On the basis of the FBI's analysis, the administration has concluded that credit monitoring services and the associated funding will no longer be necessary

By Beth Reece

WASHINGTON (Army News Service, July 21, 2006) - The White House withdrew its funding request Tuesday for free credit monitoring services for the 26.5 million veterans and family members whose information was thought to be impacted by the May 3 theft of a Department of Veterans Affairs computer.

Veterans Affairs Secretary R. James Nicholson announced the recovery of the stolen computer June 29, eight days after he announced that the agency would provide one year of free credit monitoring to those whose Social Security numbers and birthdates were feared stolen.

"The FBI has a high degree of confidence - based on the results of the forensic tests and other information gathered during the investigation - that the sensitive data files were not accessed or compromised," said White House Budget Director Rob Portman in a letter to House Speaker J. Dennis Hastert.

"On the basis of the FBI's analysis, the administration has concluded that credit monitoring services and the associated funding will no longer be necessary," Portman added.

Despite good news that the database was uncompromised, VA continues soliciting bids from companies that provide data-breach analysis to ensure information is kept secure in the future, according to VA spokesman Matt Burns.

"The VA has funds in its budget that can be used for this purpose," Burns said, "and there will be no diminution in the quality of health care and other services provided to veterans as a result of this expenditure."

Since the theft, numerous personnel changes have taken place in the Office of Policy and Planning, where the breach occurred.
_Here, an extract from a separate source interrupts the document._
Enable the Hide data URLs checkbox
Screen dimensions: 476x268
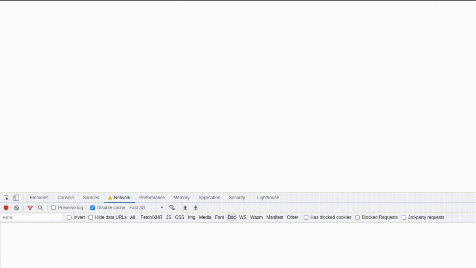[x=90, y=217]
VA has also hired a special advisor for information security and re-energized its cyber security and privacy awareness training.

As FBI's "high degree of confidence" is not 100 percent assurance that veterans' personal information is safe, Army officials recommend Soldiers continue monitoring their credit reports.

The Fair Credit Reporting Act requires each of the nation's consumer reporting companies - Equifax, Experian and Trans Union - to provide one free credit a report a year to each citizen, per the individual's request. To receive a free credit report, go to annualcreditreport.com or call (877) 322-8228.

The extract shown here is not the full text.